While the state supreme court finds that the United States, acting through the Secretary of the Interior, could lawfully enter into the proposed contract, and that the approval and confirmation of it by the court would not deprive the plaintiffs in error of their property without due process of law or without compensation, yet the court also holds that the "cross-complaint," in which these federal rights are asserted, was filed prematurely under the statutes and practice of the State of Idaho and that no charge or burden would be imposed upon the lands of the plaintiffs in error by the approval of the contract, assuming that it should be executed. This for the reason that the state statute provides that any assessments upon such lands to carry into effect the purposes of the contract must subsequently be made by the board of directors of the irrigation district on the basis of benefits conferred at a meeting of the board, to be held at a time and place of which the owners of the lands to be chanrobles.com-red
charged must be notified by postal card and by newspaper publication (Idaho Revised Codes, vol. 1, Tit. 14, c. 4, § 2400). At such meeting, the landowner may object to any proposed assessment on his land, and if the objection is overruled by the board, and he does not consent to the assessment as finally determined, such objection shall, without further proceeding, be regarded as appealed to the district court, and shall there again be heard in proceedings to confirm the assessment. It is expressly provided that, upon such hearing, the court shall disregard every error, irregularity, or omission which does not affect the substantial rights of any party, and shall correct any error which may be found in such assessment, or any injustice which may result from it.
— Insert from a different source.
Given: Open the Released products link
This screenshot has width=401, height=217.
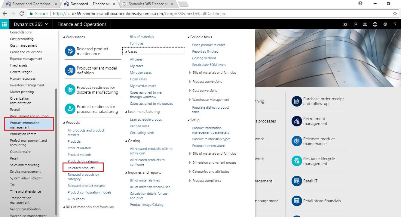Looking at the screenshot, I should click(x=81, y=168).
For this reason, the court held that the claims stated in the "cross-complaint" were prematurely asserted, were "wholly immaterial" to the inquiry presented by the petition of the district, and "should have been stricken from the answer." We cannot doubt that this conclusion of the state supreme court, based as it is wholly on state statutes and procedure, is broad enough to sustain the judgment rendered, irrespective of the disposition of any federal question involved, and therefore the writ of error will be dismissed.